The Spinal Cord Injury Rehabilitation Service at Helen Hayes Hospital is a wonderful and amazing place and I am proud to serve there as the Nurse Manager. Our team of rehabilitation specialists provide the most up to date medical care and we are experts in treating patients with complex needs related to their spinal cord injury. From ventilator weaning to highly advanced technologies for seating, communication and enhanced control of the environment, to the most current physical and occupational therapy technologies, the Spinal Cord Injury Service gives every patient the opportunity to reach their maximal degree of independence and function. But we don’t just do the sexy stuff. There are many, many things that patients with spinal cord injuries must learn to manage and cope with and we address those needs, too. As the Nurse Manager, every patients’ well being is important to me, but I do have a few areas of special interest and I want to share one of those interests today.

Patients with spinal cord injuries are particularly prone to developing trauma to their skin and underlying tissue because of pressure. They are impaired in their ability to move themselves and often have impaired sensation and can’t feel when a wound might be developing.

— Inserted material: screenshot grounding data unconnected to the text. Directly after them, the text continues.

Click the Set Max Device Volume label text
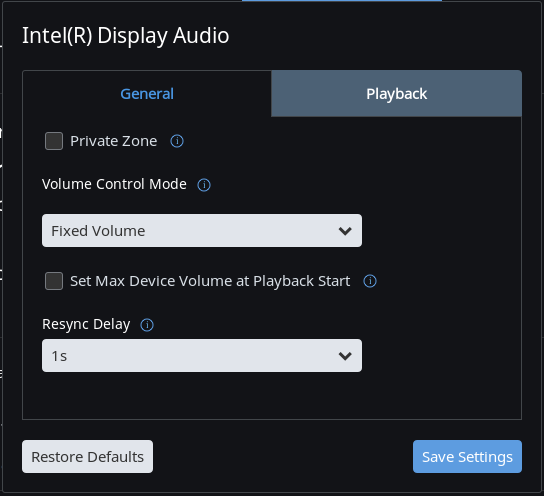The width and height of the screenshot is (544, 496). tap(210, 281)
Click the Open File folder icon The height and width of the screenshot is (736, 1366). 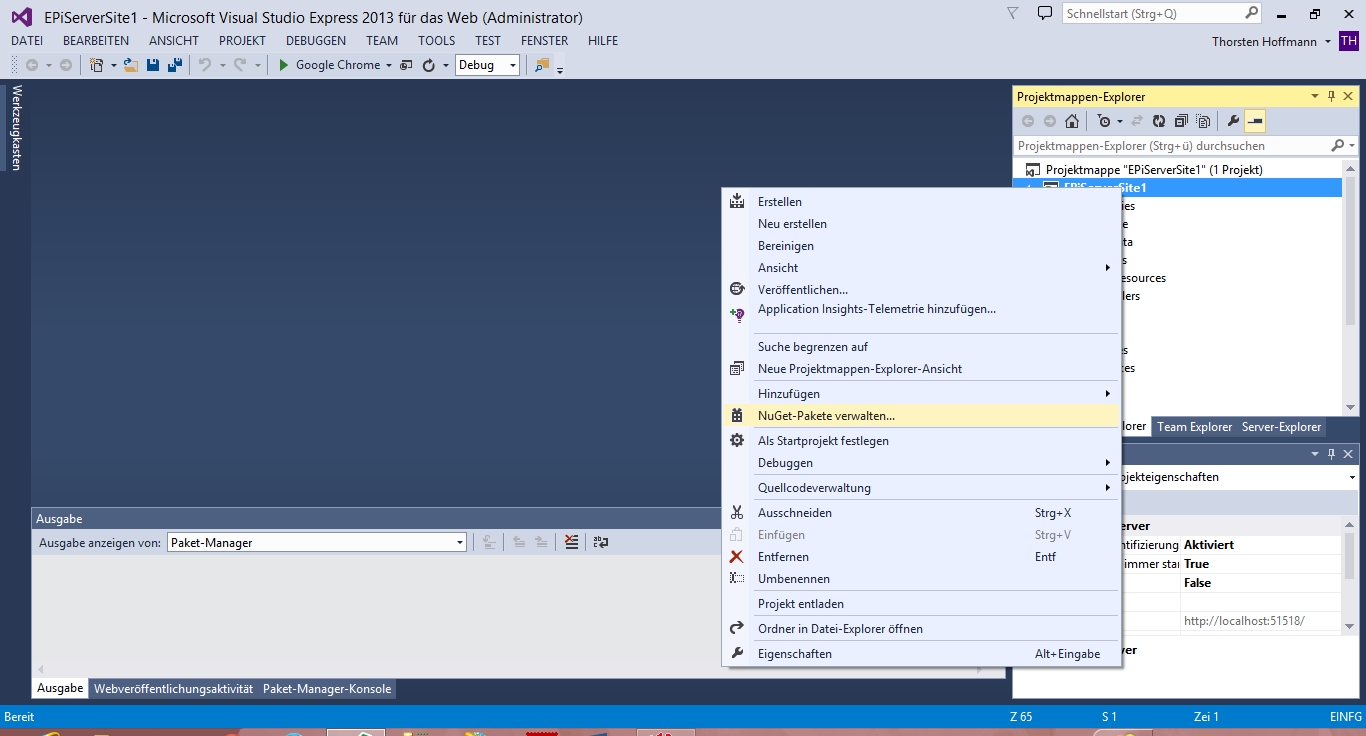click(130, 65)
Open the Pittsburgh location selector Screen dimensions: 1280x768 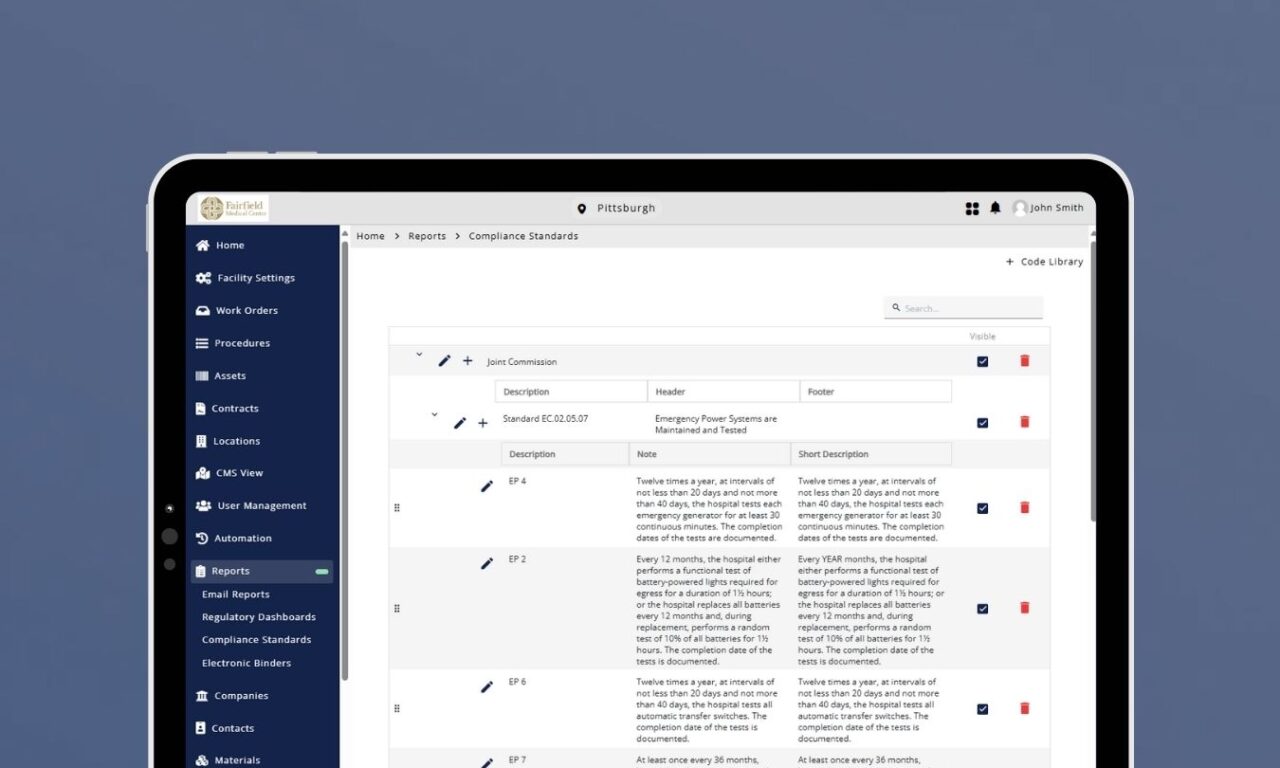pyautogui.click(x=616, y=208)
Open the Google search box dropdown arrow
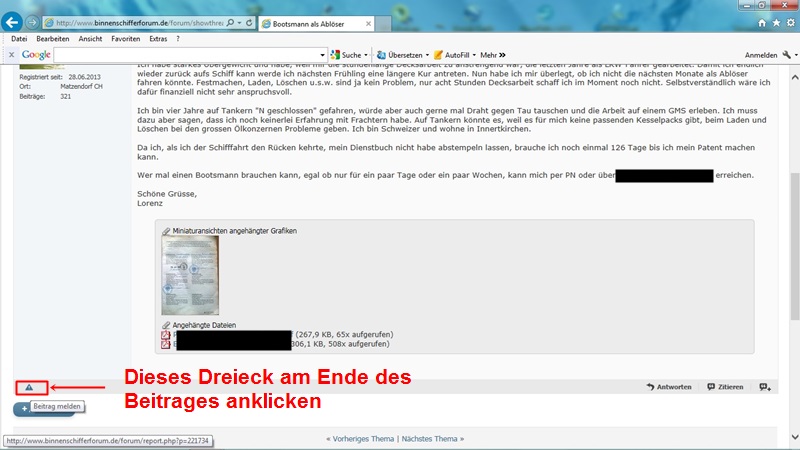Screen dimensions: 800x450 pyautogui.click(x=322, y=55)
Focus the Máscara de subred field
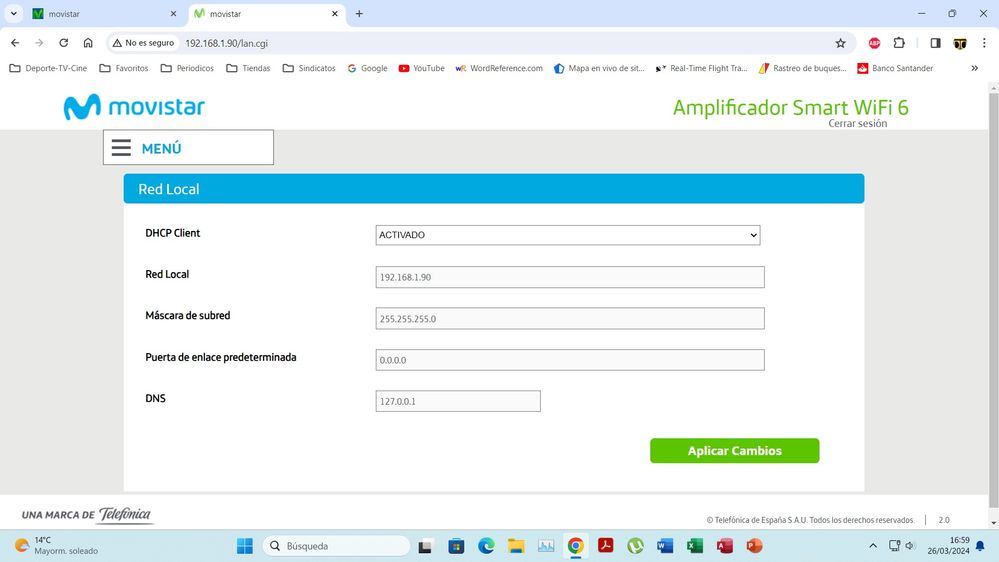The image size is (999, 562). pyautogui.click(x=569, y=319)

Pressure ulcers are dangerous for a number of reasons, most notably as a source for infections that can cause serious illness and even death. Wounds can take months or longer to heal, interfere with doing therapy and limit seating time. Their treatment can extend the length of hospital stays, often require expensive, long-term antibiotic use, surgical debridements, or cleaning of the wound and a relatively new negative pressure therapy that uses suction to bring blood to the wound to promote healing.

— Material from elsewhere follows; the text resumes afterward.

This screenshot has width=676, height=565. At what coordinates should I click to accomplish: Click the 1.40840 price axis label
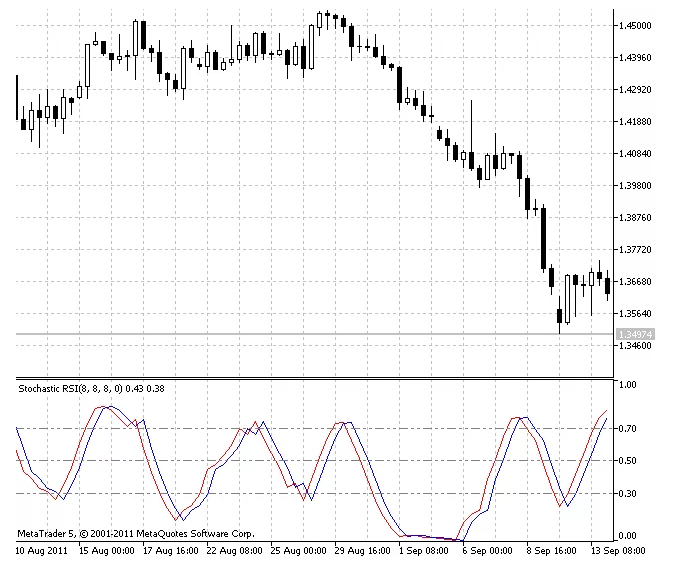[x=634, y=154]
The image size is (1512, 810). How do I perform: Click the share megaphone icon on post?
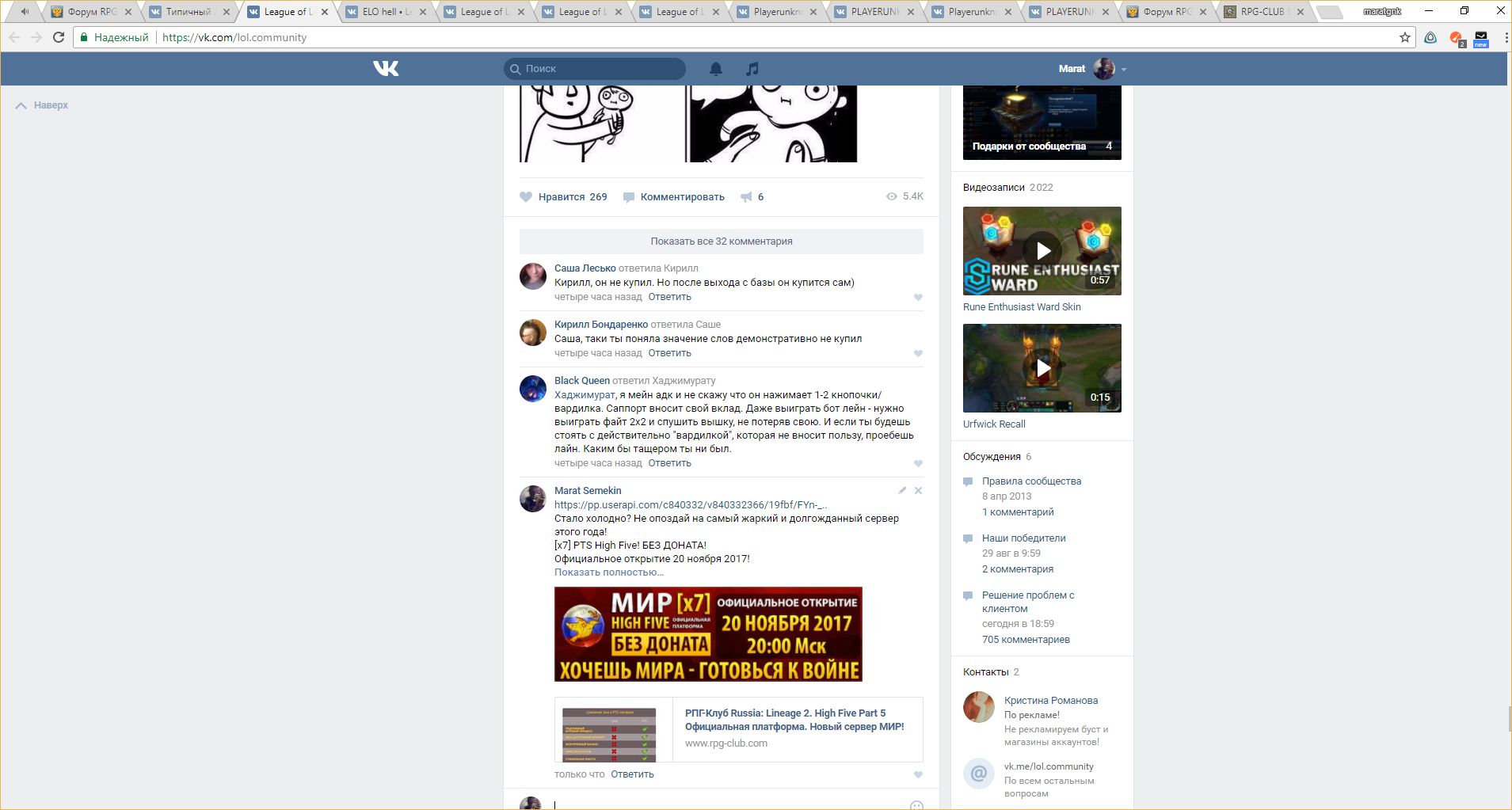click(746, 197)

If you are reading this blog, it is likely that you are aware that hospital acquired pressure ulcers were one of several medical complications deemed unacceptable by the Centers for Medicare and Medicaid Services (CMS). Because wounds were felt to be avoidable, had a high degree of morbidity (caused additional medical problems) and greatly added to costs, CMS put in place financial penalties for the institution where the wound developed. While wounds are awful for the patient, hospitals would now also suffer for having allowed a wound to develop.

In anticipation of these new CMS regulations, we proactively undertook a review of our wound care processes hee at HHH. This was a multidisciplinary and multilevel project with activities ranging from a review of policies and procedures to examination of bedside transfers by nursing aides to a review of documentation and classification of wounds in the electronic medical record.

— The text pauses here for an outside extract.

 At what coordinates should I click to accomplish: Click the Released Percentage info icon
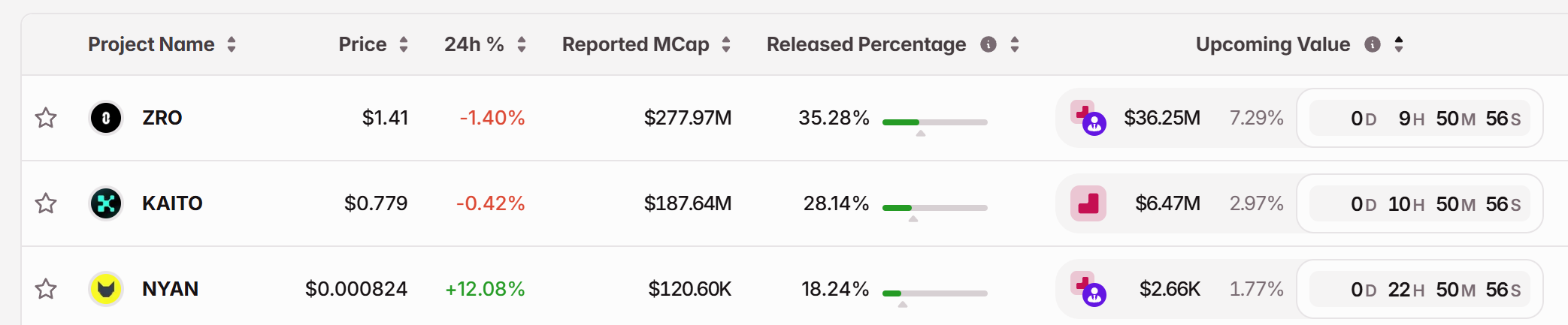click(988, 44)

This hospital-wide review led to a sharing of current best practices and opportunities to standardize prevention and treatment practices throughout the organization. All nursing and therapy staff was required to pass computer-assisted competencies in wound care. To fully entrench the organization’s commitment to wound management, all patients admitted to HHH with a pressure ulcer were seen at the bedside by the patient’s nurse, nurse’s aid, nurse manager, the attending physician, myself and the Spinal Cord Injuryattending physician, who also has a special interest in wound management. Finally, we solidified our relationship with a wound care clinic operated by a plastic surgeon and an advancedp R.N. at a local, acute care hospital.

While I am always excited to be a part of something as special as the Spinal Cord Injury Rehabilitation Service, it is even more gratifying to know that we provide our patients the very best care possible, and that when it comes to the prevention and healing of wounds and pressure ulcers, there is no place better than Helen Hayes Hospital.